Well, I did see the trailer, and although I thought the movie was decent for what it meant to be, I was extremely disappointed by the end of it. Here's why: in one of the versions of the trailer, there is a scene, set in a large area of ancient presumably Aztec ruins, in which hundreds upon hundreds of CGI'd chihuahuas are dancing and singing in a giant Busby Berkeley-type number (here's what I'm talking about). I waited the entire movie for this, and although there is a brief party-like scene in the ruins, there was absolutely nothing close to this in the movie itself. I understand that trailers are often made before the final cut of the film, but this really floored me. All through the end credits, I kept expecting the chihuahuas to come back for their big encore, but they never did. I was enraged and, had I been the kind of person who does such things, would have demanded my money back.

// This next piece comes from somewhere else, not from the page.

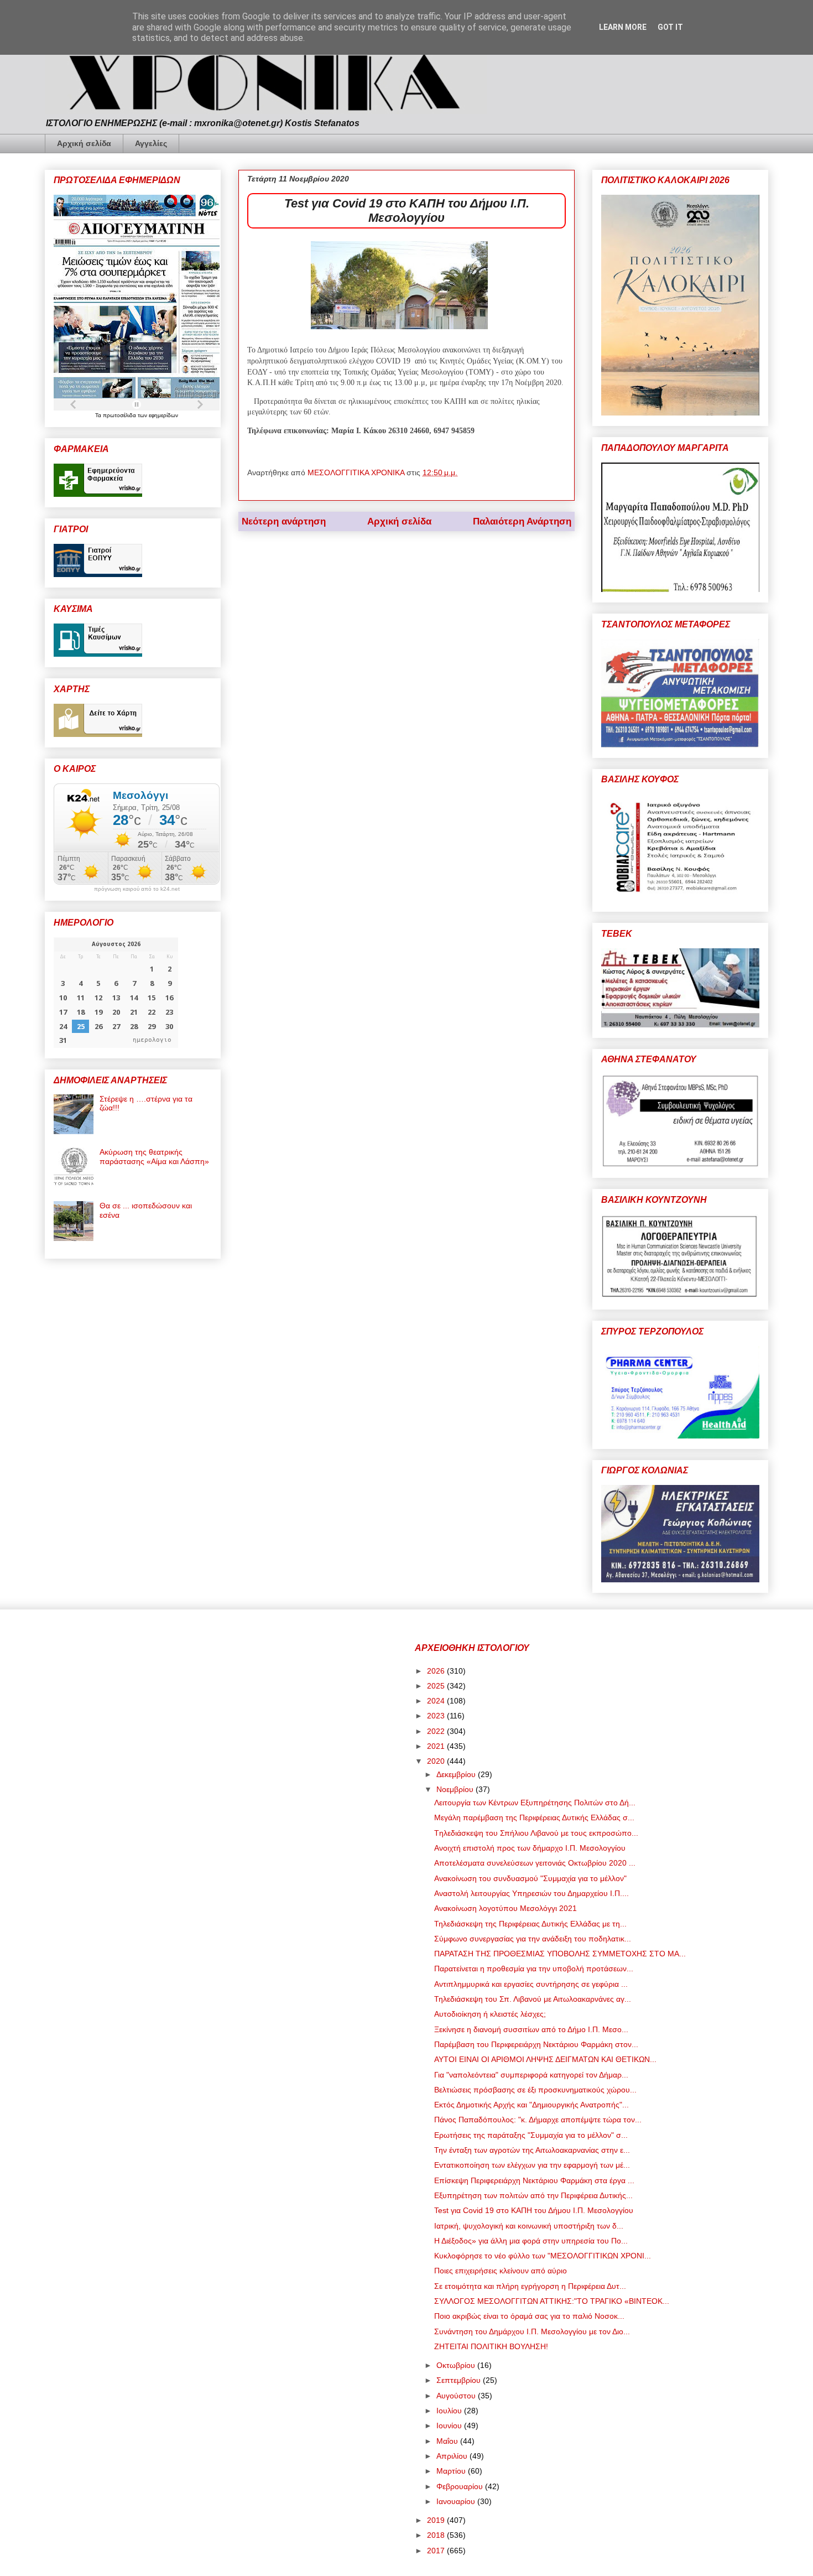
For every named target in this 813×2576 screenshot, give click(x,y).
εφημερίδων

On the bright side, the entire thing was well-cast and the narrative flowed along a good clip. The human-level story involved a young woman who lives in a spoiled princess world, but who must undergo an abasement in which her world is ruptured and she learns what (female) life is really about (symbolic loss of virginity). This is mirrored on the doggie-level by a spoiled-princess female chihuahua who undergoes roughly the same kind of journey. From their respective loss of innoncence, each of them end up finding something resembling true love, albeit with the type of male they would have previously shunned as beneath them. The doggie story is deficient, however, in that the male canine hero who rescues her repeatedly throughout the movie (a German shepherd) is not the one she winds up with (a fellow chihuahua---is that doggie racism?). Her doggie lover-hero spends the entire movie searching for her, and just shows up at the end for the final scene. As they say, one more pass through the typewriter, please!